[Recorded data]
────
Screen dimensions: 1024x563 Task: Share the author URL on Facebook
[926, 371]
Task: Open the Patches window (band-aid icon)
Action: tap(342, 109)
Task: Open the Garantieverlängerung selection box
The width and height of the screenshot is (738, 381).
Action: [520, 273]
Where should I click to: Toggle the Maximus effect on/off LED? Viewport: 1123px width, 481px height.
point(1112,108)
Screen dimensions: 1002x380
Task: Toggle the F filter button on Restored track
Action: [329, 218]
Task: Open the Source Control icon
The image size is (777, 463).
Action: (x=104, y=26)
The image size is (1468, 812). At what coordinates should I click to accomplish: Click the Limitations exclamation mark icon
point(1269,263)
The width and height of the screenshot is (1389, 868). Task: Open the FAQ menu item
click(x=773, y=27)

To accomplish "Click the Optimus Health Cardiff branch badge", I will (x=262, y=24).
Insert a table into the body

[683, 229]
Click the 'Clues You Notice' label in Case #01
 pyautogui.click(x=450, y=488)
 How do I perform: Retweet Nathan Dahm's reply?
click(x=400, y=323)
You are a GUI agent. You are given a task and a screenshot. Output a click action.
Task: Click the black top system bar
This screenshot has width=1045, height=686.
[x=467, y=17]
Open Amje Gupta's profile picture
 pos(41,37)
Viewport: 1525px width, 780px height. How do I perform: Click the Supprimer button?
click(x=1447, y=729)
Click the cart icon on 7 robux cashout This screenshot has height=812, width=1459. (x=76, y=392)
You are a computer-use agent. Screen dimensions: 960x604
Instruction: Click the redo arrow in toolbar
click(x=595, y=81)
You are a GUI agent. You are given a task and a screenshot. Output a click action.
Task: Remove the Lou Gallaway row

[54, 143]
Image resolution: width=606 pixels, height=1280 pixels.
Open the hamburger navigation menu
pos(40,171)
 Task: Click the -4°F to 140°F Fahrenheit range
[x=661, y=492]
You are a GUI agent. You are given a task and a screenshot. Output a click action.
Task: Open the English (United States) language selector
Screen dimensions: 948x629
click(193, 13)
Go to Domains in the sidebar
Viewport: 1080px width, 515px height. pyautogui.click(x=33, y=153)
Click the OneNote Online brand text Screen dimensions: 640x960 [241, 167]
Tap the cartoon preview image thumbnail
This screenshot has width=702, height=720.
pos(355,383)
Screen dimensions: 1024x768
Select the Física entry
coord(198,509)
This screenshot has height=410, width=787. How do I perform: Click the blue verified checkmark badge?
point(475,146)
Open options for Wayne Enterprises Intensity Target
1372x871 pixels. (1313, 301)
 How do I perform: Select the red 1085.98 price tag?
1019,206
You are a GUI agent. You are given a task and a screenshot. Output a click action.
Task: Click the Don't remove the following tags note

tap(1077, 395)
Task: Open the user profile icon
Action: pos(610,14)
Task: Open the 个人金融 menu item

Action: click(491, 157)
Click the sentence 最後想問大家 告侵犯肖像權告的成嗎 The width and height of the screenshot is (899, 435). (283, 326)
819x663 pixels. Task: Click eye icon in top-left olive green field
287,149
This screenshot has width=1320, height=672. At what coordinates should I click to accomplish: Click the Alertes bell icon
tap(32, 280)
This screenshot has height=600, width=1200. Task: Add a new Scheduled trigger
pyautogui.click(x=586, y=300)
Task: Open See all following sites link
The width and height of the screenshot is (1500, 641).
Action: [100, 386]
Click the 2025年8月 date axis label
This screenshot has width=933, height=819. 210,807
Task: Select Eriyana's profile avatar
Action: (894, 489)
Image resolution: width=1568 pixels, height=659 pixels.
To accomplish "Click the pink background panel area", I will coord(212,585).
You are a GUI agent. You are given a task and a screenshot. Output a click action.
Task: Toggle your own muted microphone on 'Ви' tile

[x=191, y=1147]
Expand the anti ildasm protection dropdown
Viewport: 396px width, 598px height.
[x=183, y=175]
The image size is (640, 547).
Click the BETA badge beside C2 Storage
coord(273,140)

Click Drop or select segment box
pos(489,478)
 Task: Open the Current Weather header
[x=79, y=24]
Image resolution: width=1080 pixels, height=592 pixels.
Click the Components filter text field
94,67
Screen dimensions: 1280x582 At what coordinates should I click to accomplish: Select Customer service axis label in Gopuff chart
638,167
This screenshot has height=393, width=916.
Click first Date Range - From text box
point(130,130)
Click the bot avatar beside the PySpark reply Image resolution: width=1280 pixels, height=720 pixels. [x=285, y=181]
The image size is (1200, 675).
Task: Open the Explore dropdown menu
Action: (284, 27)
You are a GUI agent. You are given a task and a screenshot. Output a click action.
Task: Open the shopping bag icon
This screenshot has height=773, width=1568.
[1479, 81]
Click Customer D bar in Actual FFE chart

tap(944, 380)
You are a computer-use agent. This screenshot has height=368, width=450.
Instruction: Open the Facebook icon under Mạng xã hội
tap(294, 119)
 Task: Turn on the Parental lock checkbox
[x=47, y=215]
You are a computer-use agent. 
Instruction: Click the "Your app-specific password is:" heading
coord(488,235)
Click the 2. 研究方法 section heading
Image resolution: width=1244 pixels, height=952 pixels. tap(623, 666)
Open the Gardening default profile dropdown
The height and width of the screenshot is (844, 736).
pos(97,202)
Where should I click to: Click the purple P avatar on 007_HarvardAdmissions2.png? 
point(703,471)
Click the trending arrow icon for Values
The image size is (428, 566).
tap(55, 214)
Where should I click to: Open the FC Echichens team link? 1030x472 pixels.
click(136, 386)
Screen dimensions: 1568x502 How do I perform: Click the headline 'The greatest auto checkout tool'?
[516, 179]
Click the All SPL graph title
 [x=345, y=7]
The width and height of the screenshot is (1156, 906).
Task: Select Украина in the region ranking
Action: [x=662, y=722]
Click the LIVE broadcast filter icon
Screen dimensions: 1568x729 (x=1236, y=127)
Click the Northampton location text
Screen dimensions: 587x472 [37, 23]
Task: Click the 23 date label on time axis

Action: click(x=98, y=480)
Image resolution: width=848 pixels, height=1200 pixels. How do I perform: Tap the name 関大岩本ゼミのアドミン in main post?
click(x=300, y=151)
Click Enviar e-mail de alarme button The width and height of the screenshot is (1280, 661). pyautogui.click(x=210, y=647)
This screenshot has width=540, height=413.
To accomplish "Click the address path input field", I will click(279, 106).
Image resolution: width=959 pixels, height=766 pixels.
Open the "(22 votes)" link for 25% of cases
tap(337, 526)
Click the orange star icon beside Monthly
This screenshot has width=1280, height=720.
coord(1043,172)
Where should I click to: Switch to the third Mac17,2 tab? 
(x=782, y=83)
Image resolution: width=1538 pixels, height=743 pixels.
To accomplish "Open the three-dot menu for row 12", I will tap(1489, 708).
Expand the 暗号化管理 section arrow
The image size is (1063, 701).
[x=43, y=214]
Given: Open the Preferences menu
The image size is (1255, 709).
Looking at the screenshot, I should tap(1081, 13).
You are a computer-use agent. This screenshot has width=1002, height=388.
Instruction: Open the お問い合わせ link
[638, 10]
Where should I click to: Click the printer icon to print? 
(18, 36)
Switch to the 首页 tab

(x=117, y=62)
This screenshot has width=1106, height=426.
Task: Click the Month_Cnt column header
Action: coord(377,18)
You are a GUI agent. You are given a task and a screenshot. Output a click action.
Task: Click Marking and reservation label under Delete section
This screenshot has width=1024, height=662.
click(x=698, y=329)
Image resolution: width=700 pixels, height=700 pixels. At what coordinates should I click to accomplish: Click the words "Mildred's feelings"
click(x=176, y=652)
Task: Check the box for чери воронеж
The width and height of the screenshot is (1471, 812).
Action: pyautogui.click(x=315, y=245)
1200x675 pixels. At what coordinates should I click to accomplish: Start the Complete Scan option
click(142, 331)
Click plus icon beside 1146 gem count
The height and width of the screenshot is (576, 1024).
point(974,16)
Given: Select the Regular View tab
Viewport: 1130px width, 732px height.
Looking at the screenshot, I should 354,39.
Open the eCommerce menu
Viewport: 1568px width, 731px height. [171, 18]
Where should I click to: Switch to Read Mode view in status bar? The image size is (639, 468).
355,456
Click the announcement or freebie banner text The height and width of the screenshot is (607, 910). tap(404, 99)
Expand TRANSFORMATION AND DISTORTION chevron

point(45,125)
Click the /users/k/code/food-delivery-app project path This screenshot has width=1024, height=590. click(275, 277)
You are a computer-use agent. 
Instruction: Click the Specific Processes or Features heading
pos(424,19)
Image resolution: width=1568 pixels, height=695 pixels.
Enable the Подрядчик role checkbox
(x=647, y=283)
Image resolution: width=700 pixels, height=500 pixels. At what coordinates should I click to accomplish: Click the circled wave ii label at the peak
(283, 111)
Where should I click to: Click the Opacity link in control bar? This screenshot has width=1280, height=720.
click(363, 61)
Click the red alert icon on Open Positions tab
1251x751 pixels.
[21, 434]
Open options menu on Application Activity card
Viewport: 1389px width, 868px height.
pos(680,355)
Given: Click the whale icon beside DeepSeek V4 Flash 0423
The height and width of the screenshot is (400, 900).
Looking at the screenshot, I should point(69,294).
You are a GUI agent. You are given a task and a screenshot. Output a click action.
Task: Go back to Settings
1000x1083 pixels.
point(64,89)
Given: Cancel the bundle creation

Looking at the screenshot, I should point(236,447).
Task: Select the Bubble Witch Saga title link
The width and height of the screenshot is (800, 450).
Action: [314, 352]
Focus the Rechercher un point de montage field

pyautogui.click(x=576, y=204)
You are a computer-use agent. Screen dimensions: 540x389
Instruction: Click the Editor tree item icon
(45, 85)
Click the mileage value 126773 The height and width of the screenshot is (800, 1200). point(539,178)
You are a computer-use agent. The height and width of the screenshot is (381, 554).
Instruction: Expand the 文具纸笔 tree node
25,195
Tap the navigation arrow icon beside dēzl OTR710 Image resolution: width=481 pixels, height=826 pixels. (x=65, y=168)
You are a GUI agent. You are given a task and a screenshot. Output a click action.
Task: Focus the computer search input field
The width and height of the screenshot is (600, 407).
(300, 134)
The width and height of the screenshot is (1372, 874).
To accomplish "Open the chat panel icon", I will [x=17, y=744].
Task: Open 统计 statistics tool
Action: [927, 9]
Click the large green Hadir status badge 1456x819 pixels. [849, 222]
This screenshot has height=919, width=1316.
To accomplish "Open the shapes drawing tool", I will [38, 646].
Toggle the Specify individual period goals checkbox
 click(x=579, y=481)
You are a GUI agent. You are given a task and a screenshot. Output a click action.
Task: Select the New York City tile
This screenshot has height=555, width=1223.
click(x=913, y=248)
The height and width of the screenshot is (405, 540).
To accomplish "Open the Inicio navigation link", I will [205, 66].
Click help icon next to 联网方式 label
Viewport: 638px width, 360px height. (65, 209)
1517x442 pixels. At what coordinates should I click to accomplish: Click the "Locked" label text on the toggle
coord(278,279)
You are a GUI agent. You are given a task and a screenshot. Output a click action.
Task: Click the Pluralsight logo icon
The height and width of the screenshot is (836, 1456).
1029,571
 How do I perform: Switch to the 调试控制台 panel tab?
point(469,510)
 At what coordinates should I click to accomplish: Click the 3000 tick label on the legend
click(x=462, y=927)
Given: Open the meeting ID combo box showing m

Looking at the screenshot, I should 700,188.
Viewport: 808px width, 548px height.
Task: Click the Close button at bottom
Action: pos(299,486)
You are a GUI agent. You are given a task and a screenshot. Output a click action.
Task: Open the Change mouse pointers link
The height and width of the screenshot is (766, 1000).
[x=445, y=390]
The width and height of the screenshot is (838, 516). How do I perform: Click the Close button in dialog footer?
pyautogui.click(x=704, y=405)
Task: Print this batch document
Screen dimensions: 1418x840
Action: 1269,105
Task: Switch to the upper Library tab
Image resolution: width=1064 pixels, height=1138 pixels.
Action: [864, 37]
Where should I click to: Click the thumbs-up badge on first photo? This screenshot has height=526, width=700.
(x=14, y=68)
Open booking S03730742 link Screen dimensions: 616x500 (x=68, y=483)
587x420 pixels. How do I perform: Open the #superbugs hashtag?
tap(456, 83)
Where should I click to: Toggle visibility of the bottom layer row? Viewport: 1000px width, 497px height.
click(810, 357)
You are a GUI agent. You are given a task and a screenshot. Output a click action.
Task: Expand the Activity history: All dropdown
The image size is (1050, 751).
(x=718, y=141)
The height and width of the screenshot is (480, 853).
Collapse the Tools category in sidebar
────
§ **EXERCISE INSTRUCTIONS**: When a line in the data above contains the string "path", copy that line.

§ **ANSWER TO THE EXERCISE**:
To accomplish "Click the address path input field", I will click(279, 106).
Click the /users/k/code/food-delivery-app project path This screenshot has width=1024, height=590. click(275, 277)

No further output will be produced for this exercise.